Copy the data from the line containing "Where should I" through the end, requests included, scaling each coordinate in the answers by 0.7 and rounding to whole numbers, with halves rounded up. Leave every other number as it is and omit the pictures.

##############################

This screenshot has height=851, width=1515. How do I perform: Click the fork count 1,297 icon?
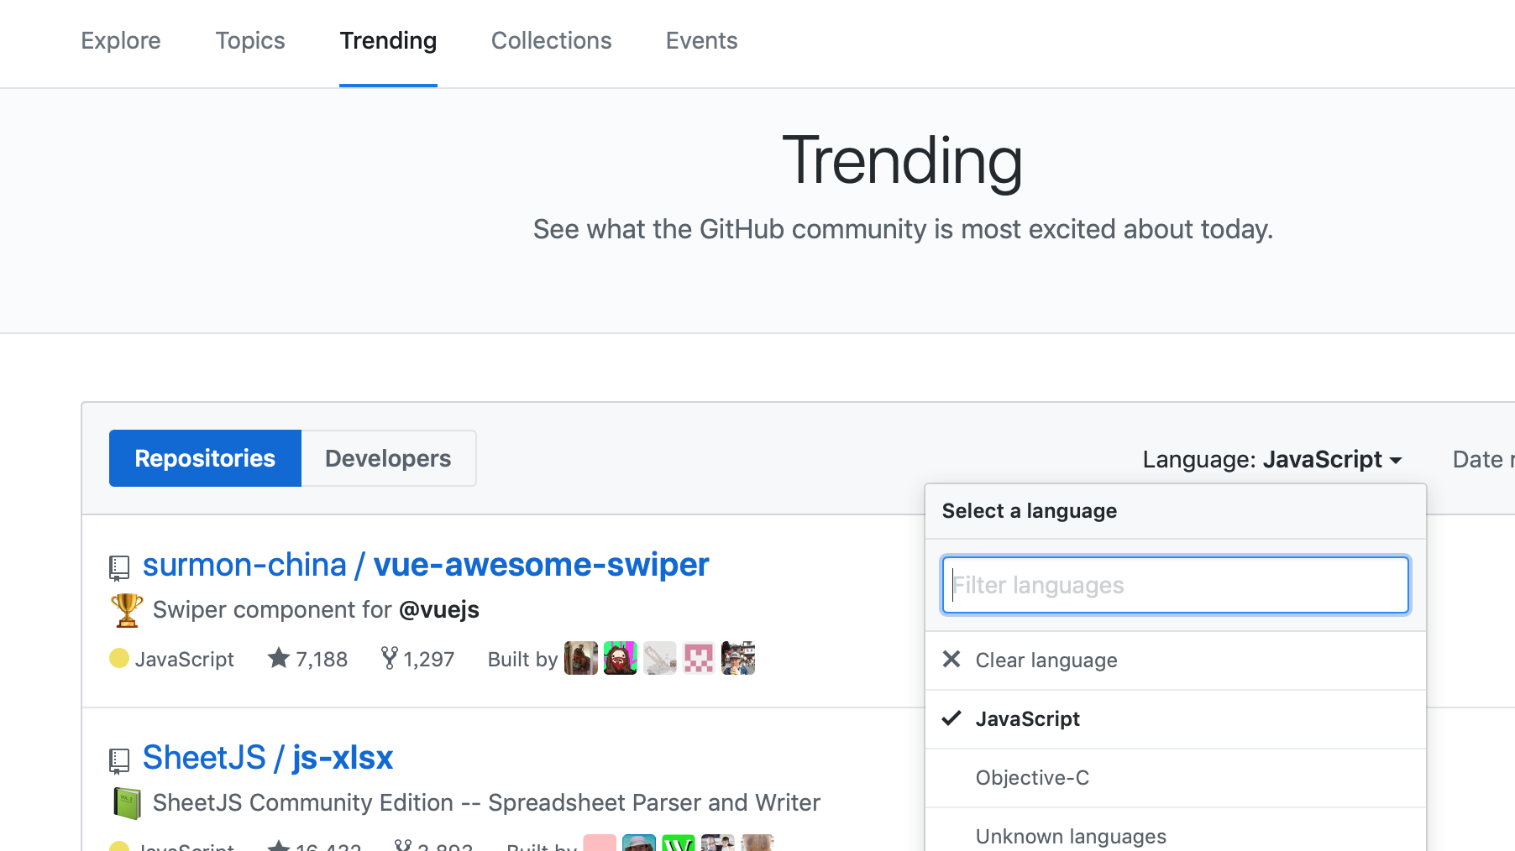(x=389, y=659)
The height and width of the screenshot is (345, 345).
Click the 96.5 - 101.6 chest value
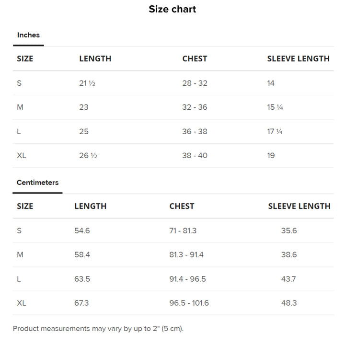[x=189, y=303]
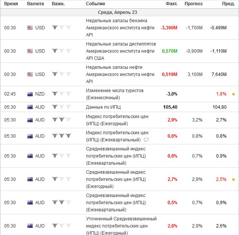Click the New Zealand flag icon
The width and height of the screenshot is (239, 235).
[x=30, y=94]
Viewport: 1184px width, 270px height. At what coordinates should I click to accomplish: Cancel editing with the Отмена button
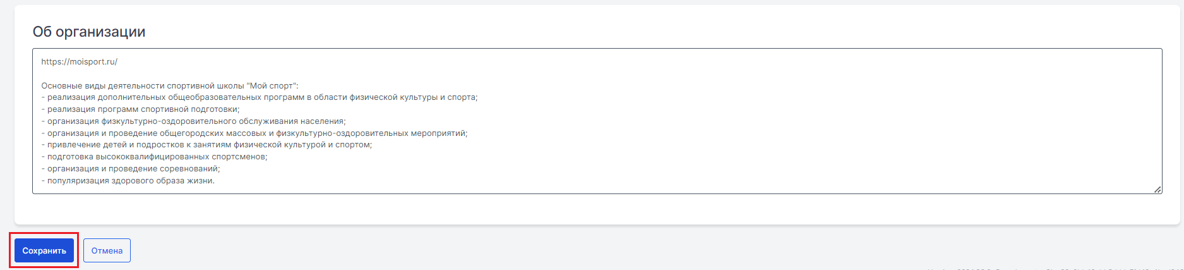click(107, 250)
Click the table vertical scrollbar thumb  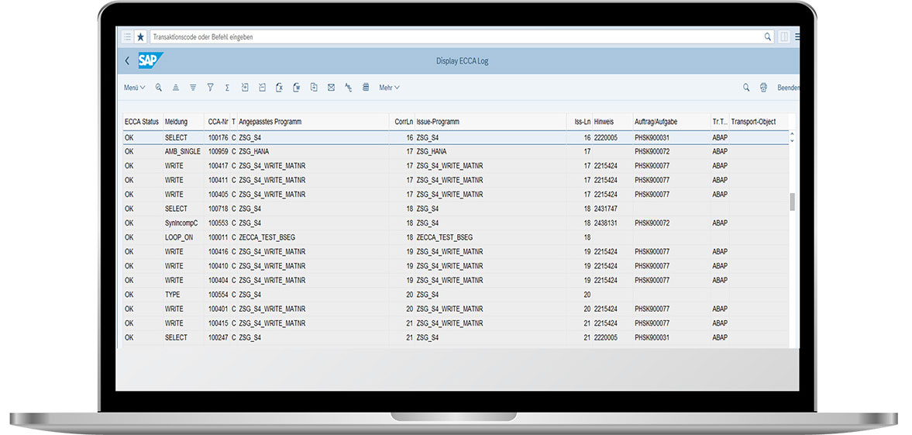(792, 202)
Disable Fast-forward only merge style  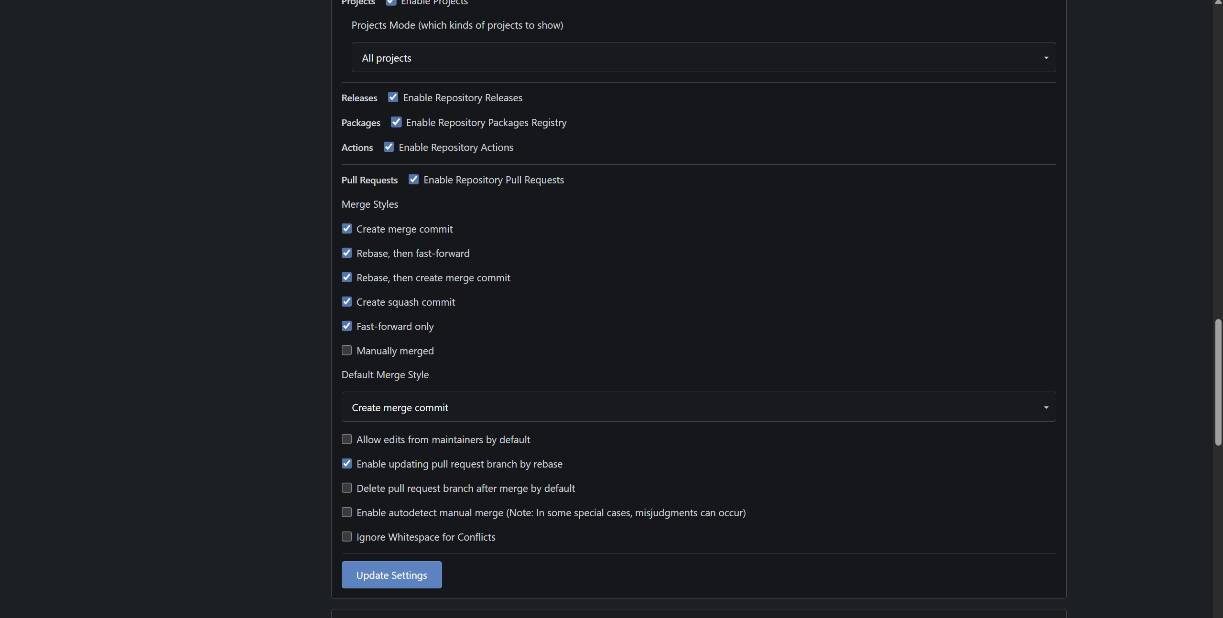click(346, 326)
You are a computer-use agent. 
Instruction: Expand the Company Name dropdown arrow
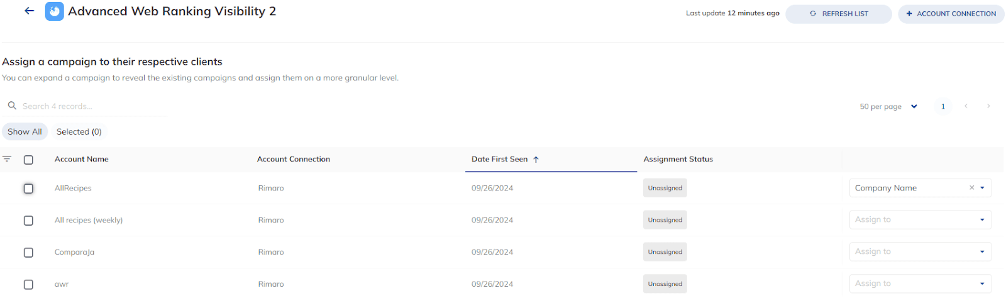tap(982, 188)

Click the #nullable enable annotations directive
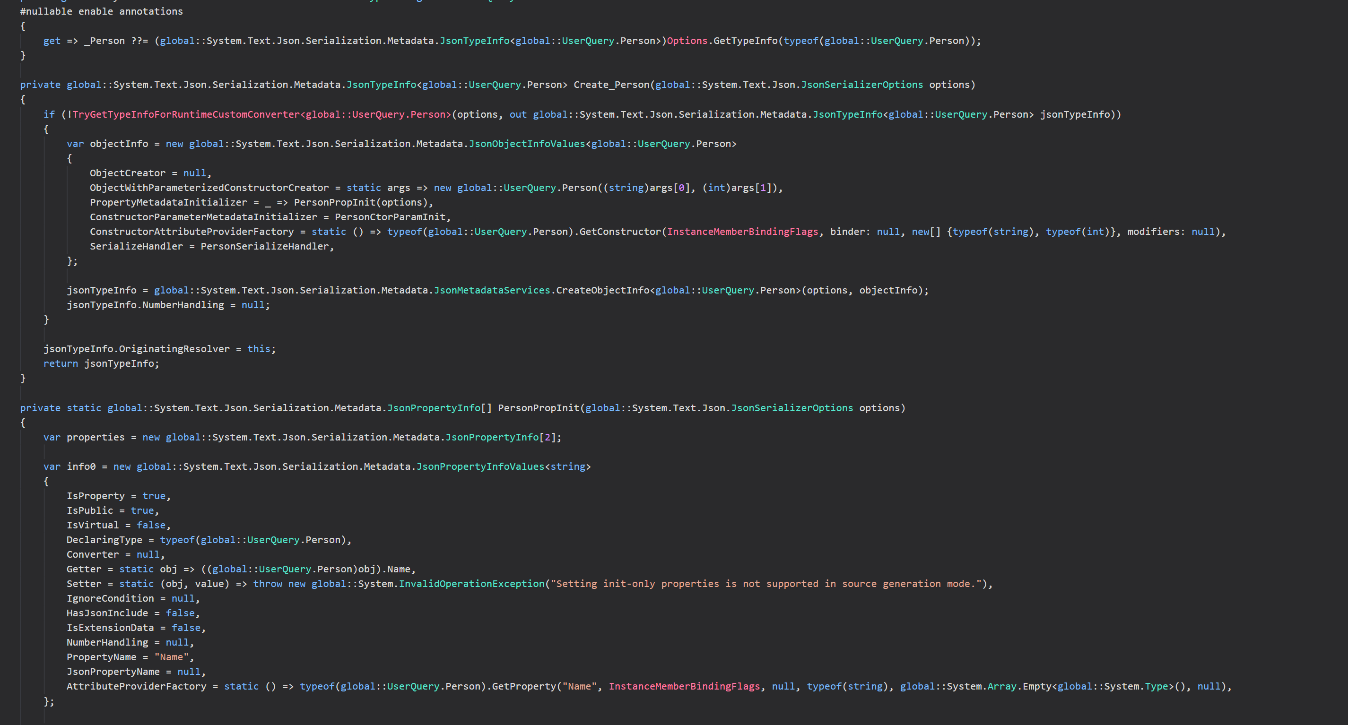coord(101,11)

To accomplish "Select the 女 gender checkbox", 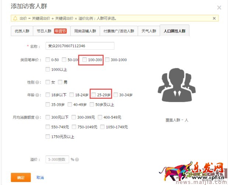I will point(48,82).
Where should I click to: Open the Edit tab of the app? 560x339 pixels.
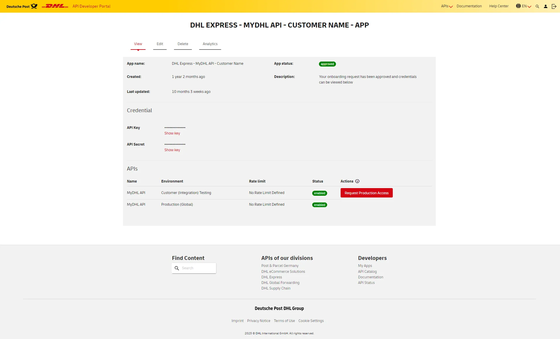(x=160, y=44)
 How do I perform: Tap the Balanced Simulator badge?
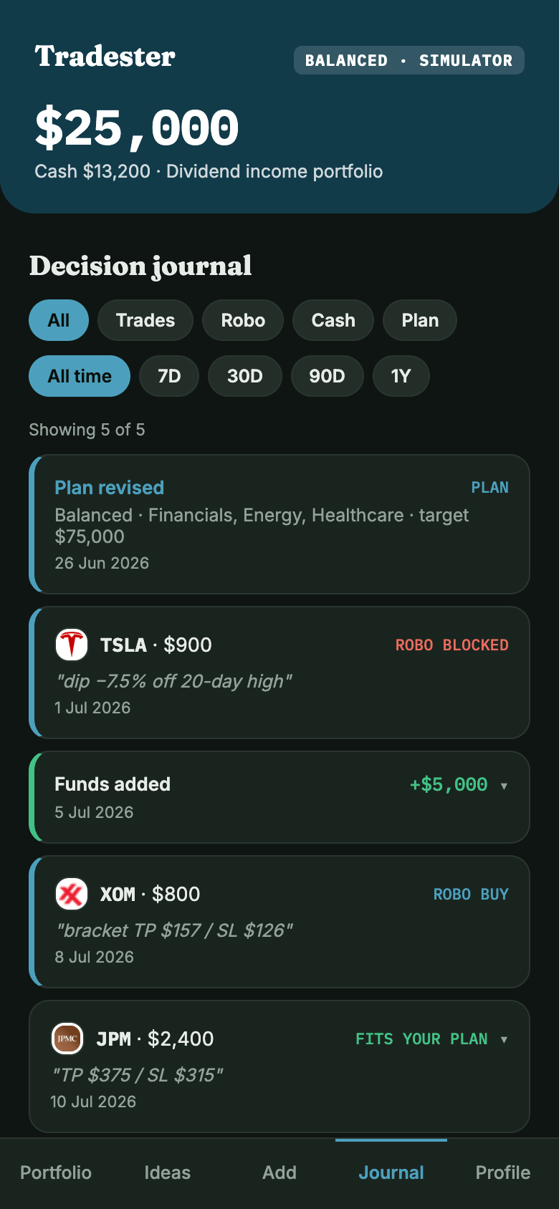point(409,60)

##############################

SOLUTION:
Where should I click to: Open the Edit tab of the app? 560x339 pixels.
(x=112, y=31)
 How do I perform: Tap the Balanced Simulator badge?
point(286,42)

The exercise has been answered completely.